Reversal at Arlington
Reversal at Arlington
Oh you are men of stones
now. You have cracked
one way or another.
Having tongues and eyes, you have also,
at some point,
whether silently or aloud, being of
this hallowed, hollowed earth.
Though you’re now reduced
to roles–names, dates, ranks, wars–
‘father, husband, grandfather, Purple
Heart” – you were not players strutting
in a play, not king
for a day, nor me neither, a daughter,
a daughter who was allowed, always,
to heave her heart
into her mouth,
a daughter who
looks there, as Lear says, seeking breath
in the stillness.
I’m sorry. Another Arlington Cemetery poem. And very much a draft–I’ve edited it extensively since first posting. (I’ve probably not made it better either, as this last edit is being done at 4:30 in the morning. But I woke up with a change of heart.)
My father is buried at Arlington. This is a rather odd poem, based upon the last few lines of King Lear in “King Lear” uttered after his daughter, Cordelia, has been killed. A Purple Heart is a U.S. medal awarded to a military service person wounded or killed in service person wounded in combat.

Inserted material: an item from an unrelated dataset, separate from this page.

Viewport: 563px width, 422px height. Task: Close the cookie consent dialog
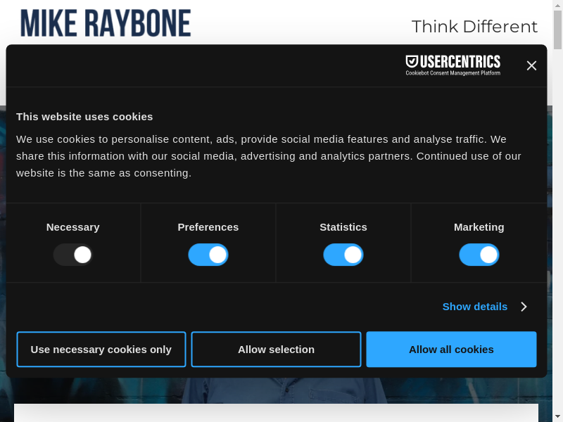click(x=531, y=65)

At the suggestion of the wonderful Hedgewitch, I am posting the main quote that I was thinking of in writing this poem. It is Act V, Scene 3, when Lear carries in his daughter, Cordelia, who has been hanged. Cordelia had earlier been estranged from Lear because of her refusal/inability to “heave her heart into her mouth” and declare the specific measure of her love for her father in a who-loves-dad-most competition with her two older sisters, Goneril and Reagan.
Howl, howl, howl, howl! O, you are men of stones:
Had I your tongues and eyes, I’d use them so
That heaven’s vault should crack. She’s gone for ever!

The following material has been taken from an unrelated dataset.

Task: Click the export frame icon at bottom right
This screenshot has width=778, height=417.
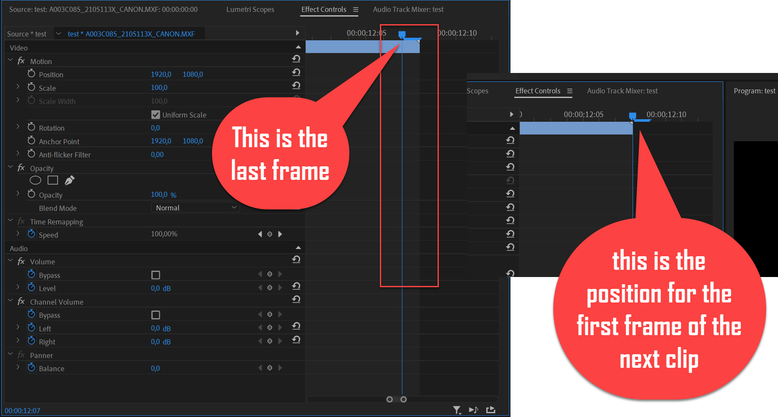Action: point(491,410)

I know when one is dead, and when one lives;
She’s dead as earth. Lend me a looking-glass;
If that her breath will mist or stain the stone,
Why, then she lives.
Throughout the scene, Lear tries to see if Cordelia is breathing (which would mean that he is mistaken and that she lives.) He repeats as his last words, “look there,” seeming to find her breath.